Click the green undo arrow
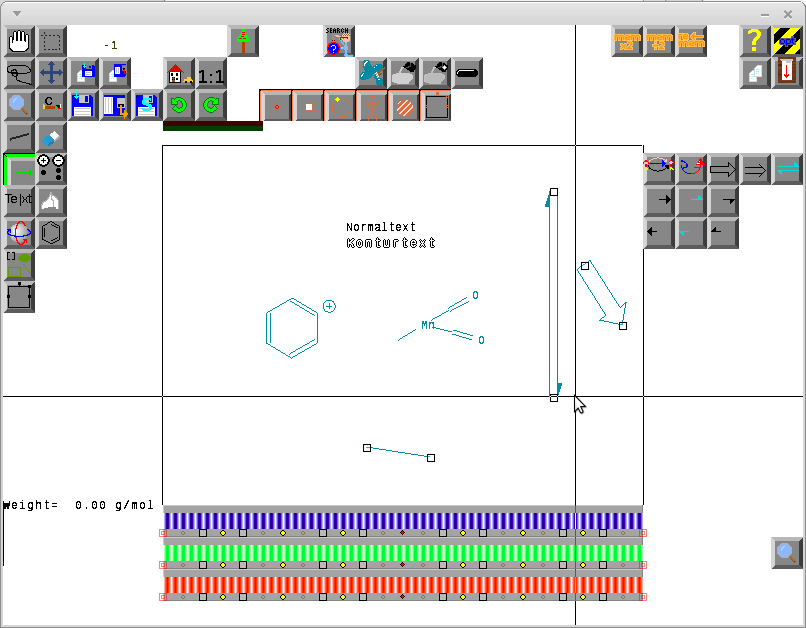The image size is (806, 628). [179, 105]
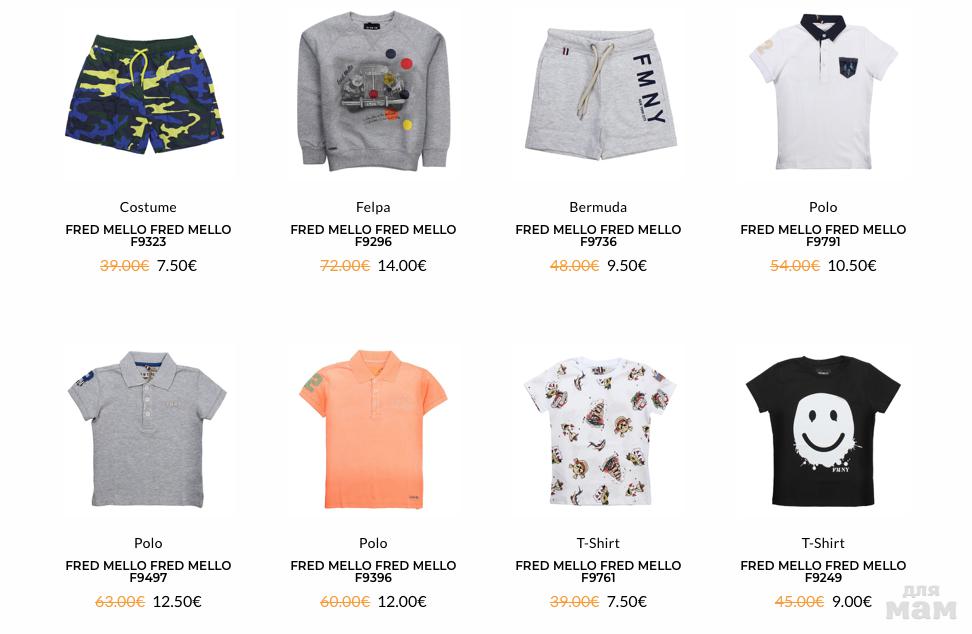972x634 pixels.
Task: View the white printed T-Shirt image
Action: [598, 431]
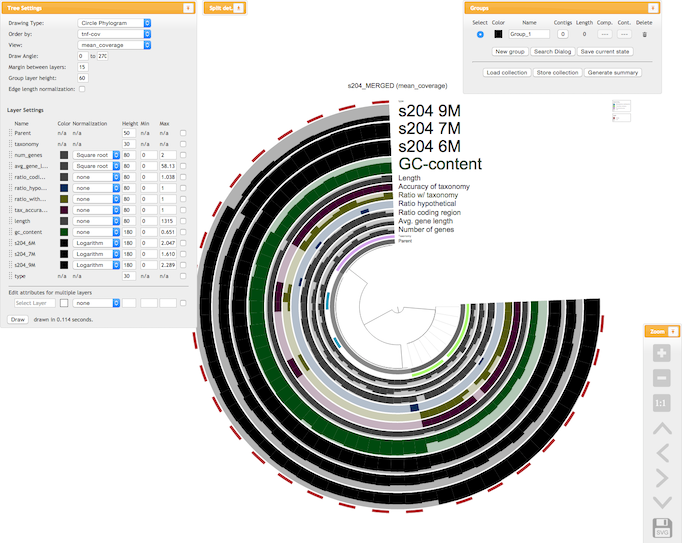Enable Edge length normalization checkbox
Viewport: 682px width, 543px height.
coord(82,89)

****************************************

Your task: Transcribe each line of the material above verbatim, but do not include the images.

Completed exercise:
Click the green undo arrow
The image size is (806, 628). [179, 105]
972x634 pixels.
Task: View the white printed T-Shirt image
Action: [598, 431]
Enable Edge length normalization checkbox
Viewport: 682px width, 543px height.
coord(82,89)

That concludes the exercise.